Ache Versions Save

ACHE is a web crawler for domain-specific search.

0.5.0

8 years ago

We are pleased to announce version 0.5.0 of ACHE Focused Crawler. Here we list the major changes since last version.

New features, improvements and bug fixes:

New simplified configuration based on a single YML file (ache.yml)
Fixed "backlink crawling" using Mozcape API to get backlinks
Complete rewrite of Crawler Manager module with some threading bug fixes and new thread managing model
Allow HTTP Fetcher cancel download of undesired mime-types (valid mime-types configuration)
Added ability to crawl .onion links from TOR network using HTTP proxies such as Privoxy
Added more unit tests for several components (test coverage raised to 31% of codebase)
More code cleaning and refactorings

0.4.0

8 years ago

We are pleased to announce version 0.4.0 of ACHE Crawler. Here we list the major changes since last version.

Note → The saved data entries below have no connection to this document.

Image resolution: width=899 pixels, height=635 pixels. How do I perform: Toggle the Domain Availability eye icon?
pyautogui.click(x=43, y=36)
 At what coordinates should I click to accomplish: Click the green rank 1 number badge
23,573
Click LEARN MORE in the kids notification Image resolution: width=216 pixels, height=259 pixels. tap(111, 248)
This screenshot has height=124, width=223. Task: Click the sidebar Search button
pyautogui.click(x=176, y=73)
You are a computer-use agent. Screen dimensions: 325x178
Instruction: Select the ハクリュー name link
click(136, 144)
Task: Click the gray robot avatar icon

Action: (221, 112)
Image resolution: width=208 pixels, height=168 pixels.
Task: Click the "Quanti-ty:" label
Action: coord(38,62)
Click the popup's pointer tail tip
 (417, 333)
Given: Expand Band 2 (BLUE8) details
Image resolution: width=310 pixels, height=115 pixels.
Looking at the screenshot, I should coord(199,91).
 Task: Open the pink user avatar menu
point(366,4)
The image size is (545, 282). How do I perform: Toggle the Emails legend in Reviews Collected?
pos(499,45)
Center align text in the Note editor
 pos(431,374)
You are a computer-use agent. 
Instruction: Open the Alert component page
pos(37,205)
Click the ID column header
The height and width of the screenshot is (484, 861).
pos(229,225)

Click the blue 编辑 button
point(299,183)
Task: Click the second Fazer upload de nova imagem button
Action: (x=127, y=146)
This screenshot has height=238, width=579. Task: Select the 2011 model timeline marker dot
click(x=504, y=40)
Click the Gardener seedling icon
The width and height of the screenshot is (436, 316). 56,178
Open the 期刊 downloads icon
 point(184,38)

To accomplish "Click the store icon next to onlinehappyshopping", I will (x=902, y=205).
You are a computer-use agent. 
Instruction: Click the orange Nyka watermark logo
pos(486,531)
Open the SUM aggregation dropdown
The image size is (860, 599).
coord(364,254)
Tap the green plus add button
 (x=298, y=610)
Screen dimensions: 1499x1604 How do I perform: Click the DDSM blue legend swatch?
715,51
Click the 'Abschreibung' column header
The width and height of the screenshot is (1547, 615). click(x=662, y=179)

New features, improvements and bug fixes:

Improved and updated ACHE documentation
Added configuration to disable English language detection
Configured a service to measure test code coverage (https://coveralls.io/github/ViDA-NYU/ache)
Added more unit tests for several components (test coverage raised to 24% of codebase)
Refactor RegexBasedDetector into a new type of Page Classifier that uses regular expressions
Refactor Link Storage to abtract a new component called LinkSelector
Extract headers from HTTP responses
Add support for relative redirect URLs
Add support for redirected urls, mime type, reorganize code
Fixed a number of small issues and minor bugs
Removed legacy code and more code formatting
Fixed of some memory leaks and memory usage waste
Removed LinkMonitor and ability to print frontier pages that caused memory leaks
Added better caching policy with limited memory usage in Frontier
Added link selector with politeness restrictions (access URLs from the same domain only after minimum time interval)
Added link selector that maximizes number of websites downloaded
Added link selector to allow only crawl web pages within a max depth from the seed URLs
Changed default JVM garbage collector used in ACHE
Added command line option to train a Random Forest page classifier
Refactoring of page repositories to reuse code and allow improvements
Added configuration to hash file name when using FILESYTEM data formats
Added new JSON data format
Store fetch time of downloaded pages in JSON data format
Store HTTP request headers in JSON data format
Added deflate compression for pages repositories
Improved command line help messages
Updated Gradle wrapper version to 2.8
Updated Weka version to 3.6.13
Fixed other minor bugs
Removed lots of unused code and code cleaning

0.3.1

8 years ago

We are pleased to announce version 0.3.1 of ACHE Crawler. This is a minor release with some changes:

Added config files to final package distribution
Added version to command line interface
Some code refactorings

0.3.0

8 years ago

We are pleased to announce version 0.3.0 of ACHE Crawler. Here we list the major changes since version 0.2.0 (note that some changes break compatibility with previous releases).

New features:

New command-line interface using named parameters
Integration with ElasticSearch with configurable index names
Added new way to configure different types of classifiers using YAML files (this will allow new types of classifiers be added later as well as "meta classifiers" which can combine any type of classifier, using votting or machine learning ensembles for example)
Implemented a new type of page classifier based on simple URL regular expressions
Added filtering for extracted links using "white" and "black" lists of regular expressions
Added tool for compression of CBOR files in GZIP using CCA format
Added tool for off-line indexing data into ElasticSearch from crawler files in disk

Improvements:

Improved documentation in GitHub
Started writing automated unit tests for new features
Configuration of a continuous integration pipeline using TravisCI (compiles and runs the tests for each new commit in the repository)
Embedded language detection into crawler package to ease configuration for end user (before, the user needed to download external language profiles files and specify them in command line)
Converted bash scripts to build SVM model to a single command written in cross-platform Java code
Don't automatically remove data from existing crawl, just resume previous crawls.

Bug fixes:

Escaping HTML entities from extracted links (this was causing wrong links to be extracted and the crawler waste resources trying to download unexisting pages)
Checking for empty strings in frontier and seed file
Fixed computation of CCA key
Insert URLs from the seed file only when they are not already inserted
Added shutdown hook to close LinkStorage database properly
Removed URL fragment (#) from extracted links (this was causing duplicated URLs to be downloaded)

Refactorings:

Refactored tens of classes in the crawler

0.2.0

9 years ago

Release v0.2.0